Since August 2001, NLEN has offered employment-related services and programs to ex-offenders in North Lawndale and surrounding communities. Through its Resource Center, NLEN also helps any low-income North Lawndale resident seeking employment. As part of its program enrollment and registration process, NLEN routinely collects data on clients and typically uses it to monitor and track the progress of individual clients, assess their changing needs, and shape programs and services to meet the needs of prospective clients.

After CUED analyzed data collected by NLEN on more than 900 of its clients between 2001 and 2005, NLEN was able to assess client trends and demographics in areas such as age, gender, employment history, education levels, family composition, criminal backgrounds, and residence. Understanding these client trends and patterns helps to better assess the employment service needs of clients.

“We get a little clearer picture about what kind of people use the Resource Center,” Ron Tonn, the NLEN Chief Operating Officer explained. “And it helps when we’re approaching funders to be able to define our community in specific terms. For example, we found that we had more CHA residents in our client pool than really anyone here was aware of. So when it comes to constructing proposal applications, it’s very handy to say, ‘We serve this percentage of CHA residents and it’s a target population for the organization.’ It opens doors to different funding opportunities. It also gives us some insight that can help us tailor services for the specific circumstances of the clients here.”

He also explained how this more sophisticated analysis helped target their programs more effectively. “We know the average age of our clients, but seeing the scope of and the range of those ages from the very young, sometimes 17, 18 years old, up to those that are well along in their life path when they seek a service is a new way of looking at it for us. It challenges us to, rather than target a program for a 32-year-old former offender who would be the average, be mindful that we’re also addressing the 22-year-old and maybe the 52-year-old at the same time. So we need to incorporate that awareness into all our program designs.”

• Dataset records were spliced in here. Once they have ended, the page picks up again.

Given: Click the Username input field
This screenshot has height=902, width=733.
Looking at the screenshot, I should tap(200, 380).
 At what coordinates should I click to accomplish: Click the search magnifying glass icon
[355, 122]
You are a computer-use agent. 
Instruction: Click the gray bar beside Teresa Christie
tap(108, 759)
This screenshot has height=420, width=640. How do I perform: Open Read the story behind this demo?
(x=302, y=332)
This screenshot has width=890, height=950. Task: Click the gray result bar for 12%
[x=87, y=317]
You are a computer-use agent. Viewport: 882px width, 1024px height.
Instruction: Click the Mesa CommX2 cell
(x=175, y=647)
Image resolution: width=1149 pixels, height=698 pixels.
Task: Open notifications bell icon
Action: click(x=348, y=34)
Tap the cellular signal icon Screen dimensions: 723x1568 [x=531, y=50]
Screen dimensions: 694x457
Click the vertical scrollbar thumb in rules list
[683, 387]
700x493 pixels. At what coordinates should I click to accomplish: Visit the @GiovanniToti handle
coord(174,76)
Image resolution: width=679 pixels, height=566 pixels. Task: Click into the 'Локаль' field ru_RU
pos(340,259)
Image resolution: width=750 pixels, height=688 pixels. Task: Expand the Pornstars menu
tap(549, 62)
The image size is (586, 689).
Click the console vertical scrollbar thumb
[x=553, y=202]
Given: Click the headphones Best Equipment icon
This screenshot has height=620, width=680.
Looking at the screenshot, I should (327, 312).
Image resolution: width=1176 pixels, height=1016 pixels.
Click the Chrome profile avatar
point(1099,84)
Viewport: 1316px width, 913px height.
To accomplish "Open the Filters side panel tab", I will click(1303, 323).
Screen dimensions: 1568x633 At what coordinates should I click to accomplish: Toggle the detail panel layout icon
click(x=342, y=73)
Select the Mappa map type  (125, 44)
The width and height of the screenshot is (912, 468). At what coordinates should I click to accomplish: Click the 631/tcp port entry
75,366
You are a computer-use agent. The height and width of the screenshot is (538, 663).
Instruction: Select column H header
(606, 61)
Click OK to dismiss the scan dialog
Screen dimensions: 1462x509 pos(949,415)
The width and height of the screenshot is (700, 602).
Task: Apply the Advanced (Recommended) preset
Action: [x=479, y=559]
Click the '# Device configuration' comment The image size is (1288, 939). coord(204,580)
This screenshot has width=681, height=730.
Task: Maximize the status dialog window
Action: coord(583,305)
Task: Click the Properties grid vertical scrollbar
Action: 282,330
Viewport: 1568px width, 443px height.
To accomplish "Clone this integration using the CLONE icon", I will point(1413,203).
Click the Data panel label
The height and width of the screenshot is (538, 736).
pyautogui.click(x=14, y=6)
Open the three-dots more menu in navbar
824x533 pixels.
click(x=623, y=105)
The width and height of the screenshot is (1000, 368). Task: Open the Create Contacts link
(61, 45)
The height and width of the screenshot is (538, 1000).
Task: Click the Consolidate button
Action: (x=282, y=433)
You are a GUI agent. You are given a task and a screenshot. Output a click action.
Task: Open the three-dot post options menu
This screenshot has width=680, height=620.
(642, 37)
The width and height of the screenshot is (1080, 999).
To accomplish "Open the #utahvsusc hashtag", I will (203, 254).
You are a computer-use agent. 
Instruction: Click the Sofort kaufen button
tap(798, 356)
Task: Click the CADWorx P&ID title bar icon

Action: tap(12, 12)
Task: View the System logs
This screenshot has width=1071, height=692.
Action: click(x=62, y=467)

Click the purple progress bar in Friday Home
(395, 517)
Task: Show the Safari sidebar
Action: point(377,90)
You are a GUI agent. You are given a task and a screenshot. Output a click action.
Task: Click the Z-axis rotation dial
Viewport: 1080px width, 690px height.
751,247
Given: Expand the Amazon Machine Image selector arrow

Tonn expects the data prepared by CUED to continue to be useful. “I know we’ll mine it for insights that we can use when we pursue funding opportunities. When we see an interesting demographic segment that we weren’t aware of before, it opens the door to all kinds of programming ideas and funding opportunities.”

Another area where university expertise could help NLEN is in evaluation. Tonn explained, “I think one of the things we’re really sorely in need of is some objective, external evaluation of program designs and program outcomes. I mean, we can sit here all day long and say our programs are wonderful and produce our own statistics, but they don’t have the same weight with the outside world, as if an external independent entity performed that same analysis. So I would love to be able to work with universities to do evaluations of program designs and get external verification of our outcomes.”

NLEN hopes to ultimately incorporate the data they collect into a state-of-the-art information system to guide their frontline decision-making. And the University welcomed the opportunity to apply research techniques to the complexities of a real situation, while also benefiting the community.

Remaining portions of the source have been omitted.